India’s wholesale inflation eased to a six-month low of 2.05 per cent in March, offering some relief from price pressures. The drop comes as a result of slower increases in food and fuel prices, along with a stabilisation in the costs of manufactured goods.

News Arena Network - New Delhi - UPDATED: April 15, 2025, 03:48 PM - 2 min read

March wholesale inflation slows to 2.05 percent.


India’s wholesale inflation eased to a six-month low of 2.05 per cent in March, offering some relief from price pressures. The drop comes as a result of slower increases in food and fuel prices, along with a stabilisation in the costs of manufactured goods.

 

However, warnings of a potential heatwave across the country have sparked concerns about fresh inflationary challenges in the coming months.

 

The latest data, released on Tuesday, showed that wholesale inflation — a measure of price changes at the producer level — fell from 2.38 per cent in January. The figure also came in below economists’ expectations, who had forecast it to be around 2.5 per cent, according to a Reuters poll.

 

According to the government, the positive rate of inflation for March 2025 was primarily driven by increased prices in categories such as food manufacturing, electricity, textiles, and other manufactured goods.

 

A closer look reveals that wholesale food inflation slowed to 4.66 per cent in March, down from 5.94 per cent in February.
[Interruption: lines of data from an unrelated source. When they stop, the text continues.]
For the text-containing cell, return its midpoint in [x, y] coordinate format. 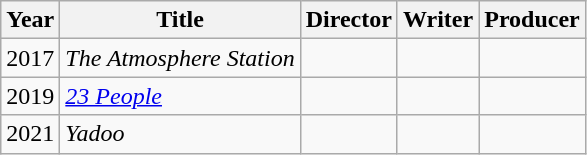
The Atmosphere Station [180, 58]
Producer [532, 20]
23 People [180, 96]
2017 [30, 58]
Writer [438, 20]
Year [30, 20]
2019 [30, 96]
Director [348, 20]
Yadoo [180, 134]
Title [180, 20]
2021 [30, 134]
Search for the cell housing the specified text and yield its [X, Y] center coordinate. 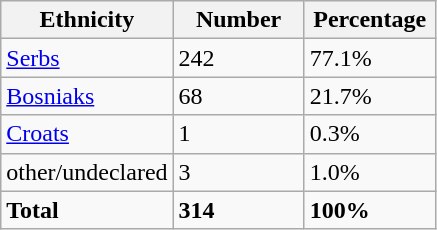
1.0% [370, 172]
Ethnicity [87, 20]
314 [238, 210]
68 [238, 96]
Percentage [370, 20]
other/undeclared [87, 172]
21.7% [370, 96]
1 [238, 134]
100% [370, 210]
0.3% [370, 134]
Number [238, 20]
Bosniaks [87, 96]
3 [238, 172]
Serbs [87, 58]
Total [87, 210]
242 [238, 58]
77.1% [370, 58]
Croats [87, 134]
Output the [X, Y] coordinate of the center of the cell containing the given text.  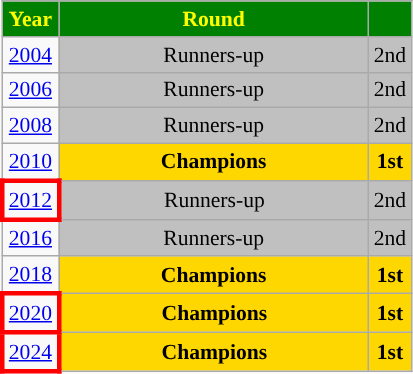
2024 [30, 352]
2010 [30, 162]
2006 [30, 90]
Year [30, 19]
2018 [30, 276]
2020 [30, 314]
2016 [30, 238]
2008 [30, 126]
2012 [30, 200]
Round [214, 19]
2004 [30, 55]
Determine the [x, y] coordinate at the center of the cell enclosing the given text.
Similarly, inflation in primary articles came down to 0.76 per cent from 2.81 per cent in the previous month.

 

The fuel and power segment also showed improvement, recording a marginal rise of 0.20 per cent compared to a contraction of 0.71 per cent in February.

 

Manufactured products, which account for nearly two-thirds of the wholesale price index, saw inflation rise to 3.07 per cent from 2.86 per cent. While this category continues to show steady growth, it has not accelerated sharply enough to offset the overall cooling trend.

 

Economists, however, warn that the relief might be short-lived. The India Meteorological Department has issued warnings of intense heatwaves, which could push up food prices, particularly those of fruits and vegetables.

 

Rising temperatures are likely to disrupt agricultural output and lead to seasonal spikes in essential kitchen staples.

 

Rahul Bajoria, Chief Economist for India and ASEAN at BofA Global Research, noted that “as weather turns less supportive, and temperatures rise during summer months, vegetable and fruit prices are expected to start climbing seasonally.”

 

Retail inflation, which impacts consumers more directly, also fell to a seven-month low of 3.61 per cent in February, down from 4.31 per cent in January. The retail inflation data for March is expected to be released later this evening, and analysts are watching closely for any signs of reversal in the downward trend.

 

Among key food items, vegetable prices dropped significantly, falling by 15.88 per cent in March compared to a 5.80 per cent drop the month before. Onion inflation saw a steep decline to 26.65 per cent from 48.05 per cent, while potatoes recorded a deflation of 6.77 per cent.

 

Pulses, too, remained cheaper, with a deflation of 2.98 per cent compared to 1.04 per cent in February. Cereal prices rose by 5.49 per cent, slightly down from 6.77 per cent in the previous month.

 

The Reserve Bank of India’s Monetary Policy Committee (MPC), during its latest meeting earlier this month, stated that the inflation trend is on a downward path, supported by an improved food outlook. The central bank has projected overall inflation at 4 per cent for the financial year 2025–26.

 

In quarterly terms, the RBI expects inflation to stand at 3.6 per cent in Q1, 3.9 per cent in Q2, 3.8 per cent in Q3, and 4.4 per cent in Q4. RBI Governor Sanjay Malhotra said there is now "greater confidence of durable alignment of headline inflation with the target of 4 per cent over the 12-month horizon.”

 

Despite the optimism, the Economic Survey for 2024–25 cautioned against several macroeconomic risks.

 

These include global uncertainty, exchange rate volatility, potential supply chain disruptions, and declining foreign investment. It also warned that a sharp rise in food prices could threaten overall economic stability.